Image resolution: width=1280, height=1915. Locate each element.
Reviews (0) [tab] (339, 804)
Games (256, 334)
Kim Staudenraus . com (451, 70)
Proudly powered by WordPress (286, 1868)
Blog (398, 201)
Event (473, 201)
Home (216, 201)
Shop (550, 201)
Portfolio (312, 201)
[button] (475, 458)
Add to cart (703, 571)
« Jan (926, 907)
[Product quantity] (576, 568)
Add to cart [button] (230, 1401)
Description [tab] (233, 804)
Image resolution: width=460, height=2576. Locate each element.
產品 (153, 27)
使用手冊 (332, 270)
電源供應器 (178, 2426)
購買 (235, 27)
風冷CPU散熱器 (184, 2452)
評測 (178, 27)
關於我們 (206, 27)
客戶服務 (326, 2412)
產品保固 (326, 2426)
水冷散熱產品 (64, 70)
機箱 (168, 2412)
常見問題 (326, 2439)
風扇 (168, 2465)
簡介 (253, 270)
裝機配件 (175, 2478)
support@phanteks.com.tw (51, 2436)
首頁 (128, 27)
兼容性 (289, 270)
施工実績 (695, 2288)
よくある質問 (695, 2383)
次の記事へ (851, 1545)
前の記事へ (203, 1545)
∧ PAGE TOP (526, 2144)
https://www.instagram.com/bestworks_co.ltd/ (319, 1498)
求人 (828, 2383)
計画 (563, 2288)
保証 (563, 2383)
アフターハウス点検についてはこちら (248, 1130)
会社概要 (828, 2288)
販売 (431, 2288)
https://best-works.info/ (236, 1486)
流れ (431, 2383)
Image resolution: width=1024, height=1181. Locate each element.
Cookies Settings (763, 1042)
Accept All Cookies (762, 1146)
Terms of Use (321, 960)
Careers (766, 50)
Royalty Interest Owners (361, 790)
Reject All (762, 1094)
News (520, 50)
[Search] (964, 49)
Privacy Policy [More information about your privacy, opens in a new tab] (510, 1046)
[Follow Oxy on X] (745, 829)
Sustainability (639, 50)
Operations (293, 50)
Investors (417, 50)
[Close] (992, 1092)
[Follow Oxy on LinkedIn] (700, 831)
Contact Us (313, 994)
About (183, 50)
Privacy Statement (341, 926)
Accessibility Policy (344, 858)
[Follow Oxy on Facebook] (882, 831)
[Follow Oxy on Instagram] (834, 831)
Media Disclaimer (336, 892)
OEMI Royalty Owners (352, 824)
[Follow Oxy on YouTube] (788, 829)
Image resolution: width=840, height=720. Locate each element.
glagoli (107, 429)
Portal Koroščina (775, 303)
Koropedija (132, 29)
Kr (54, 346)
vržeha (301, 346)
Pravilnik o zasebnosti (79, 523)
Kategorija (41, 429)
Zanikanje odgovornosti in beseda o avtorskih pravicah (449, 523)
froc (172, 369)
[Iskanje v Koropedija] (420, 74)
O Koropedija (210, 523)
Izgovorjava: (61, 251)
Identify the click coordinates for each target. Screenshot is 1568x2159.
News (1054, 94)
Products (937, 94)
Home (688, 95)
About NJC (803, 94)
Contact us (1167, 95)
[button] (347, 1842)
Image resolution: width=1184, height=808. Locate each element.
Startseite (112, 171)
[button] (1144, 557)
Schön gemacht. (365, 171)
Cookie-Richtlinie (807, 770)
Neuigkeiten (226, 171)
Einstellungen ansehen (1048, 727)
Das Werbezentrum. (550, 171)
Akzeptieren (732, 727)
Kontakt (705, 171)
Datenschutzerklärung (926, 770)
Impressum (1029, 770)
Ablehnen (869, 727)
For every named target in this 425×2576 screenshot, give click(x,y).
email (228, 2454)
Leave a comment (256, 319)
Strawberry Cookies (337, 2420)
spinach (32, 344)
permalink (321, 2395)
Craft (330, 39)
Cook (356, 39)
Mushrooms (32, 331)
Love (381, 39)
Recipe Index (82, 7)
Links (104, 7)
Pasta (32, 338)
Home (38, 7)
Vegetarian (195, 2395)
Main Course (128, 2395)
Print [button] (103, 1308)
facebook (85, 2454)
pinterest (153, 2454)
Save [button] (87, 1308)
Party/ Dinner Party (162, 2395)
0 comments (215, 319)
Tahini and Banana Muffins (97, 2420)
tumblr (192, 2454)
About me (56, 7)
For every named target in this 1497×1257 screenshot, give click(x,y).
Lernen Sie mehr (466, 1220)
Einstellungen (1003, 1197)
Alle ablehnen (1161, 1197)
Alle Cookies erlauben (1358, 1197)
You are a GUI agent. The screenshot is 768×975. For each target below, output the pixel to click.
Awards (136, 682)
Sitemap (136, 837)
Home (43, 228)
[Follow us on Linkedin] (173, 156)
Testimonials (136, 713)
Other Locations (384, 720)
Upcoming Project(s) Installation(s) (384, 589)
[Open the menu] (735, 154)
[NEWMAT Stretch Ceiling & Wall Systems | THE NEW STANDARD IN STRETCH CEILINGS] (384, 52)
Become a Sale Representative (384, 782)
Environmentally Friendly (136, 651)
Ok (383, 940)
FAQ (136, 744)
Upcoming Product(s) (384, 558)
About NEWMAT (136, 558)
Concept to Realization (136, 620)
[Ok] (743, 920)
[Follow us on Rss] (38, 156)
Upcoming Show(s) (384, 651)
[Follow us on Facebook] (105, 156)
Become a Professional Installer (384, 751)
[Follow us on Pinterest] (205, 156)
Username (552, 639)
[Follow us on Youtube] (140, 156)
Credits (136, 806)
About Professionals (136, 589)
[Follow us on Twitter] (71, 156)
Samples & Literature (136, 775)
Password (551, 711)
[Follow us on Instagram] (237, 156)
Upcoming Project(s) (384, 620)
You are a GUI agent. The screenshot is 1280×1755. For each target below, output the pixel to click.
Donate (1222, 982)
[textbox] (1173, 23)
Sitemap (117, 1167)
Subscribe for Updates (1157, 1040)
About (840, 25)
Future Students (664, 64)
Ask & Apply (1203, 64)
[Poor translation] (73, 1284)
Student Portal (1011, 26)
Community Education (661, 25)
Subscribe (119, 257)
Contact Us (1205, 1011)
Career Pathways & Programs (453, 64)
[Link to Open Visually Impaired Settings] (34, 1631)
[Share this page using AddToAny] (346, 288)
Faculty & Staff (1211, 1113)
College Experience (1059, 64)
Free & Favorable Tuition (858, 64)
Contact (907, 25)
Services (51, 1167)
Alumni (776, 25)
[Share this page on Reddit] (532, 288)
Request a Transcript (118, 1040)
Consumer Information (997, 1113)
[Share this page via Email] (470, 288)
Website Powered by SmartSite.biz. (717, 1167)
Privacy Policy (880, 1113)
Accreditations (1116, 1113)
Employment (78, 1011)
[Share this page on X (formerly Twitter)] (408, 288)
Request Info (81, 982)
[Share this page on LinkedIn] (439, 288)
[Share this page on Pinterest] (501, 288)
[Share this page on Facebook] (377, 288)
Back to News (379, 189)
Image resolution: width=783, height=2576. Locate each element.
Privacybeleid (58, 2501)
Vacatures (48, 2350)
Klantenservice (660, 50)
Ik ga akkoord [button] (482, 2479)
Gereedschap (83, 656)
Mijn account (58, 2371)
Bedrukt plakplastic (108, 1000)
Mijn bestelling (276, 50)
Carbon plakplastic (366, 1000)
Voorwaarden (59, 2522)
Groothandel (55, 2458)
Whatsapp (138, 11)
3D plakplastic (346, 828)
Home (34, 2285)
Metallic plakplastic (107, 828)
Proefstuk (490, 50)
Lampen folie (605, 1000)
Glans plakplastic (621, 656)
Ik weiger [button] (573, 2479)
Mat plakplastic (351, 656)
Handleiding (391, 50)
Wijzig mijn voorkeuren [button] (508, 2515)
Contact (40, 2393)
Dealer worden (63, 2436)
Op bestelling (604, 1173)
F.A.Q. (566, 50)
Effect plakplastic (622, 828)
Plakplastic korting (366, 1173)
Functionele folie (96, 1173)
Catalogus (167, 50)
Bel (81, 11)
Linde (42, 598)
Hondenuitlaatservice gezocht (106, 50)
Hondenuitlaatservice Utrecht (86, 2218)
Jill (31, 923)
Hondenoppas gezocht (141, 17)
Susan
##########
What you will do:
Render everything from the line that contains "Home (216, 201)" down to the line that contains "Media Disclaimer (336, 892)", both included, as a JSON list of strings with one string per line and blank lines left out.

Solution:
[
  "Home (216, 201)",
  "Shop (550, 201)",
  "Portfolio (312, 201)",
  "[button] (475, 458)",
  "Add to cart (703, 571)",
  "« Jan (926, 907)",
  "[Product quantity] (576, 568)",
  "Add to cart [button] (230, 1401)",
  "Description [tab] (233, 804)",
  "Image resolution: width=460, height=2576. Locate each element.",
  "產品 (153, 27)",
  "使用手冊 (332, 270)",
  "電源供應器 (178, 2426)",
  "購買 (235, 27)",
  "風冷CPU散熱器 (184, 2452)",
  "評測 (178, 27)",
  "關於我們 (206, 27)",
  "客戶服務 (326, 2412)",
  "產品保固 (326, 2426)",
  "水冷散熱產品 (64, 70)",
  "機箱 (168, 2412)",
  "常見問題 (326, 2439)",
  "風扇 (168, 2465)",
  "簡介 (253, 270)",
  "裝機配件 (175, 2478)",
  "support@phanteks.com.tw (51, 2436)",
  "首頁 (128, 27)",
  "兼容性 (289, 270)",
  "施工実績 (695, 2288)",
  "よくある質問 (695, 2383)",
  "次の記事へ (851, 1545)",
  "前の記事へ (203, 1545)",
  "∧ PAGE TOP (526, 2144)",
  "https://www.instagram.com/bestworks_co.ltd/ (319, 1498)",
  "求人 (828, 2383)",
  "計画 (563, 2288)",
  "保証 (563, 2383)",
  "アフターハウス点検についてはこちら (248, 1130)",
  "会社概要 (828, 2288)",
  "販売 (431, 2288)",
  "https://best-works.info/ (236, 1486)",
  "流れ (431, 2383)",
  "Image resolution: width=1024, height=1181. Locate each element.",
  "Cookies Settings (763, 1042)",
  "Accept All Cookies (762, 1146)",
  "Terms of Use (321, 960)",
  "Careers (766, 50)",
  "Royalty Interest Owners (361, 790)",
  "Reject All (762, 1094)",
  "News (520, 50)",
  "[Search] (964, 49)",
  "Privacy Policy [More information about your privacy, opens in a new tab] (510, 1046)",
  "[Follow Oxy on X] (745, 829)",
  "Sustainability (639, 50)",
  "Operations (293, 50)",
  "Investors (417, 50)",
  "[Close] (992, 1092)",
  "[Follow Oxy on LinkedIn] (700, 831)",
  "Contact Us (313, 994)",
  "About (183, 50)",
  "Privacy Statement (341, 926)",
  "Accessibility Policy (344, 858)",
  "[Follow Oxy on Facebook] (882, 831)",
  "[Follow Oxy on Instagram] (834, 831)",
  "Media Disclaimer (336, 892)"
]